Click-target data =
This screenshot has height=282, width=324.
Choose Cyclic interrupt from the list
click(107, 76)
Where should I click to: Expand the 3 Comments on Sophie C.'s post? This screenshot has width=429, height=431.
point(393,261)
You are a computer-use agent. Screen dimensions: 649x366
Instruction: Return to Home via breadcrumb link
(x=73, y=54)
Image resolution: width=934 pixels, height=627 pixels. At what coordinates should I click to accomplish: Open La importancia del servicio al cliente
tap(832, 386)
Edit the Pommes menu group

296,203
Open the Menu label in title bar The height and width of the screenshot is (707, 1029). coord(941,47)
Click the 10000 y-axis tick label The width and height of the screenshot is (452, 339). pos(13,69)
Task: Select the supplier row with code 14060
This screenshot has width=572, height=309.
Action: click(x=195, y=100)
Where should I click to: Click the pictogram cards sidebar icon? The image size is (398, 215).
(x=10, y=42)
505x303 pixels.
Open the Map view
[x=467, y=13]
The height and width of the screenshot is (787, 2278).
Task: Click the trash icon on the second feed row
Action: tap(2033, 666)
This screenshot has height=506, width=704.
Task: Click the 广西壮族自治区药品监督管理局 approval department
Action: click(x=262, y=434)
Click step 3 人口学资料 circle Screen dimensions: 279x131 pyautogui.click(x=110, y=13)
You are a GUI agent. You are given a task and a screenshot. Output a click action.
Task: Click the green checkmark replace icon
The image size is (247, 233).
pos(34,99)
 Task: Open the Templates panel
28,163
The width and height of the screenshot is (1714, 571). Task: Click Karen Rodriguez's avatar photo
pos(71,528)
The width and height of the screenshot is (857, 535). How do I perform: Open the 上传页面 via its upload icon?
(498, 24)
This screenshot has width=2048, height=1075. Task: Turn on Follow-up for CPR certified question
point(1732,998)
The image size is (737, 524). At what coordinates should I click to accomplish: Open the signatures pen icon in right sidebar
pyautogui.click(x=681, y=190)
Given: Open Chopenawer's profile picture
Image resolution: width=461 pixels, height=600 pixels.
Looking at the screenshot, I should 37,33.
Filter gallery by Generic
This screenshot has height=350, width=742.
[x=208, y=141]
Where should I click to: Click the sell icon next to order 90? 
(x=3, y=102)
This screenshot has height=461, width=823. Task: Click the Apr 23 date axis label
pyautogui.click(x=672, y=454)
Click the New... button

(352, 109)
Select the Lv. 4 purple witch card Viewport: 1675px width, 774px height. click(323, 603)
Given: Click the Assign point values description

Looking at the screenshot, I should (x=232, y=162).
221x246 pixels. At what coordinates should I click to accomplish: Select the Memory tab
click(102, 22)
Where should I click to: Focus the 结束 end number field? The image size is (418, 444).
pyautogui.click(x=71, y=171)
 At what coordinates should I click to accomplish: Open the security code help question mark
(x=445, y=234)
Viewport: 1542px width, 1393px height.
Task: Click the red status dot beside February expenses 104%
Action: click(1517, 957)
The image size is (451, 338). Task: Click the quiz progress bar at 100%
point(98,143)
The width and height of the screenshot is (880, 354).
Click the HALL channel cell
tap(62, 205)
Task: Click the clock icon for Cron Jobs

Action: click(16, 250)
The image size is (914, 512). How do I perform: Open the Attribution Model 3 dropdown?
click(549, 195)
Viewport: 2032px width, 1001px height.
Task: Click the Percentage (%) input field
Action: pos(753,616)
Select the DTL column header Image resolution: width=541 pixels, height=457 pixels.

WRITTEN EXERCISE =
Render each line of the material above as a JSON list of strings, one string per line, leaving out blank lines.

TASK RESULT =
[
  "This screenshot has height=282, width=324.",
  "Choose Cyclic interrupt from the list",
  "click(107, 76)",
  "Where should I click to: Expand the 3 Comments on Sophie C.'s post? This screenshot has width=429, height=431.",
  "point(393,261)",
  "You are a computer-use agent. Screen dimensions: 649x366",
  "Instruction: Return to Home via breadcrumb link",
  "(x=73, y=54)",
  "Image resolution: width=934 pixels, height=627 pixels. At what coordinates should I click to accomplish: Open La importancia del servicio al cliente",
  "tap(832, 386)",
  "Edit the Pommes menu group",
  "296,203",
  "Open the Menu label in title bar The height and width of the screenshot is (707, 1029). coord(941,47)",
  "Click the 10000 y-axis tick label The width and height of the screenshot is (452, 339). pos(13,69)",
  "Task: Select the supplier row with code 14060",
  "This screenshot has width=572, height=309.",
  "Action: click(x=195, y=100)",
  "Where should I click to: Click the pictogram cards sidebar icon? The image size is (398, 215).",
  "(x=10, y=42)",
  "505x303 pixels.",
  "Open the Map view",
  "[x=467, y=13]",
  "The height and width of the screenshot is (787, 2278).",
  "Task: Click the trash icon on the second feed row",
  "Action: tap(2033, 666)",
  "This screenshot has height=506, width=704.",
  "Task: Click the 广西壮族自治区药品监督管理局 approval department",
  "Action: click(x=262, y=434)",
  "Click step 3 人口学资料 circle Screen dimensions: 279x131 pyautogui.click(x=110, y=13)",
  "You are a GUI agent. You are given a task and a screenshot. Output a click action.",
  "Task: Click the green checkmark replace icon",
  "The image size is (247, 233).",
  "pos(34,99)",
  " Task: Open the Templates panel",
  "28,163",
  "The width and height of the screenshot is (1714, 571). Task: Click Karen Rodriguez's avatar photo",
  "pos(71,528)",
  "The width and height of the screenshot is (857, 535). How do I perform: Open the 上传页面 via its upload icon?",
  "(498, 24)",
  "This screenshot has width=2048, height=1075. Task: Turn on Follow-up for CPR certified question",
  "point(1732,998)",
  "The image size is (737, 524). At what coordinates should I click to accomplish: Open the signatures pen icon in right sidebar",
  "pyautogui.click(x=681, y=190)",
  "Given: Open Chopenawer's profile picture",
  "Image resolution: width=461 pixels, height=600 pixels.",
  "Looking at the screenshot, I should 37,33.",
  "Filter gallery by Generic",
  "This screenshot has height=350, width=742.",
  "[x=208, y=141]",
  "Where should I click to: Click the sell icon next to order 90? ",
  "(x=3, y=102)",
  "This screenshot has height=461, width=823. Task: Click the Apr 23 date axis label",
  "pyautogui.click(x=672, y=454)",
  "Click the New... button",
  "(352, 109)",
  "Select the Lv. 4 purple witch card Viewport: 1675px width, 774px height. click(323, 603)",
  "Given: Click the Assign point values description",
  "Looking at the screenshot, I should (x=232, y=162).",
  "221x246 pixels. At what coordinates should I click to accomplish: Select the Memory tab",
  "click(102, 22)",
  "Where should I click to: Focus the 结束 end number field? The image size is (418, 444).",
  "pyautogui.click(x=71, y=171)",
  " At what coordinates should I click to accomplish: Open the security code help question mark",
  "(x=445, y=234)",
  "Viewport: 1542px width, 1393px height.",
  "Task: Click the red status dot beside February expenses 104%",
  "Action: click(1517, 957)",
  "The image size is (451, 338). Task: Click the quiz progress bar at 100%",
  "point(98,143)",
  "The width and height of the screenshot is (880, 354).",
  "Click the HALL channel cell",
  "tap(62, 205)",
  "Task: Click the clock icon for Cron Jobs",
  "Action: click(16, 250)",
  "The image size is (914, 512). How do I perform: Open the Attribution Model 3 dropdown?",
  "click(549, 195)",
  "Viewport: 2032px width, 1001px height.",
  "Task: Click the Percentage (%) input field",
  "Action: pos(753,616)",
  "Select the DTL column header Image resolution: width=541 pixels, height=457 pixels."
]